O senador é um grande defensor da exploração de petróleo na chamada Margem Equatorial, que se estende do seu estado, o Amapá, até o Rio Grande do Norte. Em novembro de 2024, ele acusou o Ibama de fazer um “claro boicote ao Brasil” . O órgão ambiental é o responsável pela análise do processo de licença iniciado pela Petrobras para exploração dos blocos. Assim, o “boicote” relatado pelo senador é na verdade apenas o exercício de uma das atividades desenvolvidas pelo Ibama desde que foi criado, em 1989, o licenciamento ambiental.

Gente graúda está ao lado de Alcolumbre, como o ministro de Minas e Energia, Alexandre Silveira (PSD-MG), e nomes vinculados à esquerda, como o senador Randolfe Rodrigues (PT-AP).
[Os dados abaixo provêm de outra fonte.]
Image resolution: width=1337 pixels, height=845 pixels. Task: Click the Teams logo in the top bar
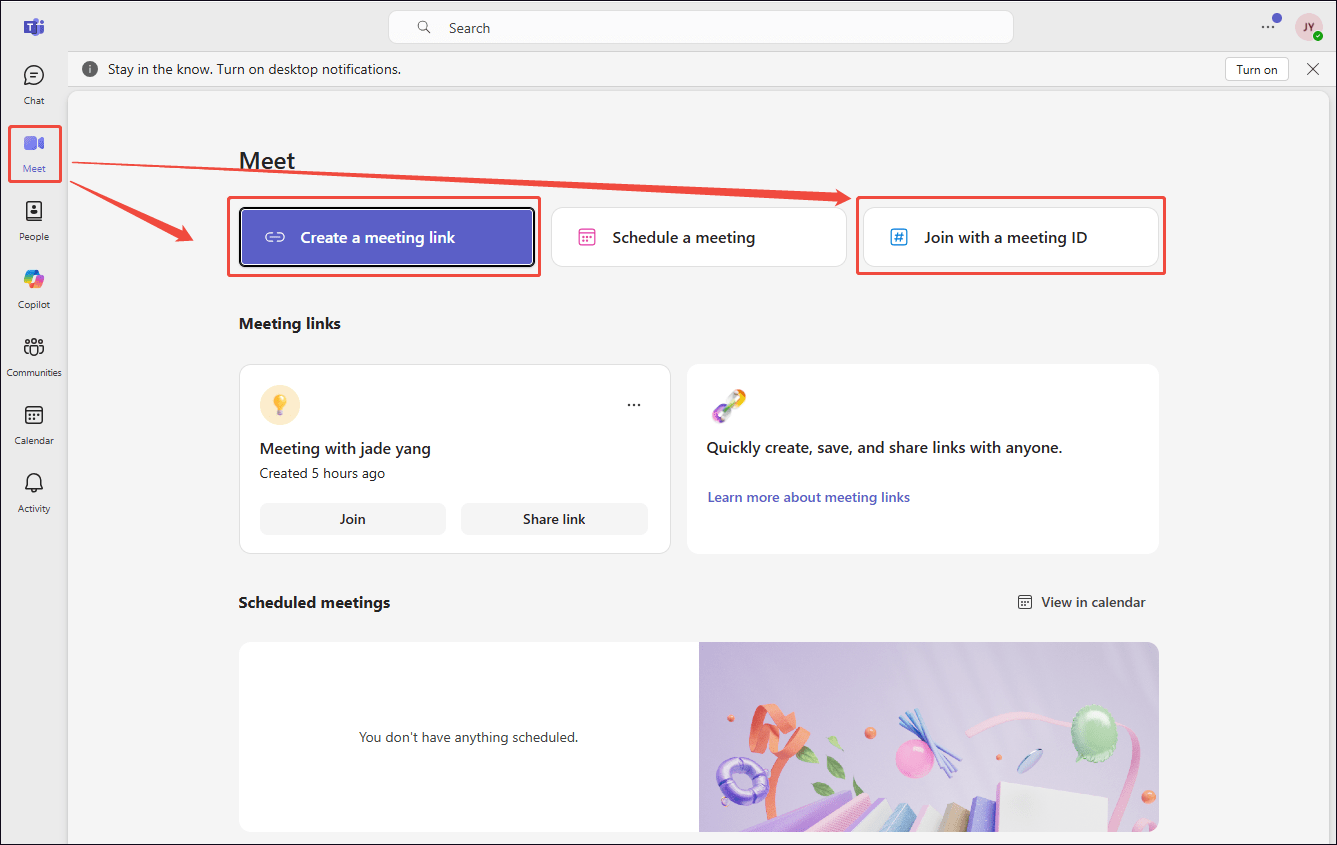(33, 27)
A pressão é tremenda sobre a ministra do Meio Ambiente, Marina Silva, e o presidente do Ibama, Rodrigo Agostinho, que voltou a dizer, na semana passada, que “não é possível prever prazo para análise da Margem Equatorial”.

Em um texto baseado em fontes em “off” nesta segunda-feira (3), o jornal “O Globo” anunciou em manchete no seu site que Lula teria dito a Alcolumbre que irá “destravar” a autorização para as pesquisas da Petrobras.
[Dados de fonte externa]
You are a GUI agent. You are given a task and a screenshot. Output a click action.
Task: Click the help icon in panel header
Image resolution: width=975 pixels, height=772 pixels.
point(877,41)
As falas de Alcolumbre e Motta no pós-eleição sugerem uma continuidade das gestões de Rodrigo Pacheco (PSD-MG) e de Arthur Lira no tema ambiental, ou seja, apagamento da crise climática. Na atual conjuntura, isso significa retrocesso e obscurantismo.

O fato de o Brasil sediar neste ano, em Belém (PA), a 30a Conferência das Nações Unidas sobre as Mudanças Climáticas também não tirou a dupla Alcolumbre-Motta do seu silêncio constrangedor. Medo de constranger a bancada ruralista e seu irmão siamês, o bolsonarismo? É bastante provável.
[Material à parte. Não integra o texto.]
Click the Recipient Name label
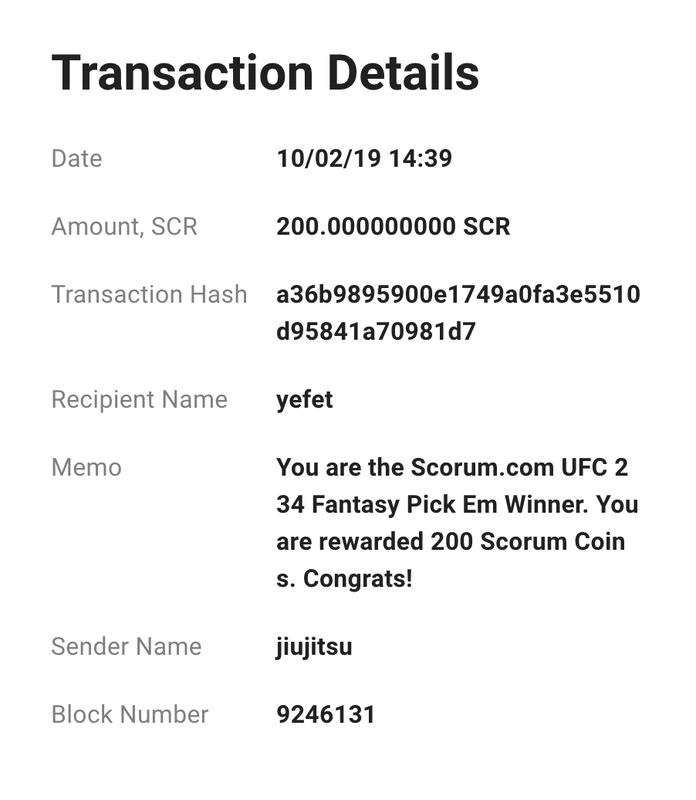pyautogui.click(x=139, y=399)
Em maio de 2024, o líder maior da extrema direita, Jair Bolsonaro, exibiu todo o seu negacionismo desvairado ao dizer no ex-Twitter que “a problematização do clima” é uma “desinformação como meio para atingir um fim”. Segundo ele, “tudo orquestrado pelos gigantes que exigem dos outros o que não cumprem. Ou seja, inviabilizam o desenvolvimento de países com potencial”. O bolsonarismo quer licença para desmatar e poluir, e as lideranças políticas que se calam sobre isso se tornam cúmplices da destruição.

No ano passado, coalhado de incêndios, enchentes e tempestades, o planeta bateu recordes de altas temperaturas. A Organização das Nações Unidas (ONU) confirmou 2024 “como o ano mais quente já registrado, com cerca de 1,55 °C dos níveis pré-industriais”. Os últimos dez anos, segundo a ONU, “estiveram todos entre os dez mais quentes em uma série extraordinária de temperaturas recordes”.

O secretário-geral da ONU, António Guterres, disse para a agência de notícias da organização que “ainda há tempo para evitar o pior da catástrofe climática. Mas as lideranças políticas devem agir – agora”. Lamentamos informar, senhor Guterres, que duas das principais lideranças políticas do Brasil não têm nada a dizer sobre a escalada de destruição do planeta, que dirá agir.